• [Document text]
You might make friends with a few people who live in the city you are most interested in, or similar cities.

The day-to-day things are not so much different than living in a small town (people go to work, buy groceries, take their kids to the park, go out to eat, go to a movie, etc.), except there is more traffic, more people, more places to go, more crowded living conditions, more problems parking, more tourists (there certainly is where I live), taller buildings, and a more hurried pace generally--in other words, the things you would expect.

The differences, if it's a real city, come out so clearly though. I agree the friends-in-the-city aspect is likely to bear the most fruit if the OP is interested in an existing city. Finding friends in a bunch and discussing could help create an imaginary one, which I'd say is the better idea by far.

• [Data supplied]
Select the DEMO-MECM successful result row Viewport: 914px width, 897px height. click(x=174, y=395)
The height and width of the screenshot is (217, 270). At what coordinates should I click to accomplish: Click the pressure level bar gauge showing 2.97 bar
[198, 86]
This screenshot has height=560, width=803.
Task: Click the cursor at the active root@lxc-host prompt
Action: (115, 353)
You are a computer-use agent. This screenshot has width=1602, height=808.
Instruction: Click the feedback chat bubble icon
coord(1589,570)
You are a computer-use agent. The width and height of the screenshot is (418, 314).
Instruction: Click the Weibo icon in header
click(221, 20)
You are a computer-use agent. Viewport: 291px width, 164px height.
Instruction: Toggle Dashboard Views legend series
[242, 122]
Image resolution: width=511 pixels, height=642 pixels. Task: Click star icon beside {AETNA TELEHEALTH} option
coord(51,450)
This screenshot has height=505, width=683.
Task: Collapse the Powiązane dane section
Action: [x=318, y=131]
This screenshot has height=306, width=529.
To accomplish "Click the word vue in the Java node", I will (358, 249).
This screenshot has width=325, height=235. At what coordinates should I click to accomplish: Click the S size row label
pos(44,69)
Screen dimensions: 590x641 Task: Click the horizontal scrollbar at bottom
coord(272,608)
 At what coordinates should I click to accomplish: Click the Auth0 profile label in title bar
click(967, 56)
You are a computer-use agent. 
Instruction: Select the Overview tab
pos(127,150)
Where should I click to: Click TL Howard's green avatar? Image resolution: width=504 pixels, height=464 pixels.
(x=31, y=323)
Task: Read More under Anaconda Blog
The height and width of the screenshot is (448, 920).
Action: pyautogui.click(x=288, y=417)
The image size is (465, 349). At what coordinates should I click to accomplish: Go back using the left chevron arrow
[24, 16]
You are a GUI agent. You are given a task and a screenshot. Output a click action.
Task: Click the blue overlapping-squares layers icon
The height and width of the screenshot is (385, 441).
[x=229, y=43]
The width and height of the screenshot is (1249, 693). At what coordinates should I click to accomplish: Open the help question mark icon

• [Stated problem 1] In the rows, can you give again the part that opens with the line containing "This screenshot has height=306, width=529." and closes with the line containing "Action: pyautogui.click(x=288, y=417)", switching "Overview" to "Summary" and leaving everything else unchanged?
• [Stated problem 2] Can you resume the passage about living in a city from where it stops?

• [Final result 1]
This screenshot has height=306, width=529.
To accomplish "Click the word vue in the Java node", I will (358, 249).
This screenshot has width=325, height=235. At what coordinates should I click to accomplish: Click the S size row label
pos(44,69)
Screen dimensions: 590x641 Task: Click the horizontal scrollbar at bottom
coord(272,608)
 At what coordinates should I click to accomplish: Click the Auth0 profile label in title bar
click(967, 56)
You are a computer-use agent. 
Instruction: Select the Summary tab
pos(127,150)
Where should I click to: Click TL Howard's green avatar? Image resolution: width=504 pixels, height=464 pixels.
(x=31, y=323)
Task: Read More under Anaconda Blog
The height and width of the screenshot is (448, 920).
Action: pyautogui.click(x=288, y=417)

• [Final result 2]
A little of both. I don't grok the flavor of day-to-day life in an urban setting because I've never done it. I could probably fake it or cheat it. But mostly I worry about the specifics: which neighborhoods in Brooklyn are primarily white middle class, I'm more likely to encounter prostitutes on what streets of Manhattan, what parks are there in Chicago, how close are they to downtown and what are they like, etc.

ETA: for example, I know there are brownstones in Baltimore, and a waterfront. But I've never actually seen a brownstone or understand why that is significant (I only know because my dad used to live there). As for a waterfront, I'm a mountain girl who's never even seen the ocean; I wouldn't know what to expect of a waterfront. What does it smell like? What does it sound like? What sort of boats, people, crime, architecture, businesses, etc, would you find on a waterfront, and how are the ones in Baltimore unique to Baltimore?

As the poster who responded with the info about Baltimore not being on the ocean makes clear, this is why I'd say make up a city out of whole cloth.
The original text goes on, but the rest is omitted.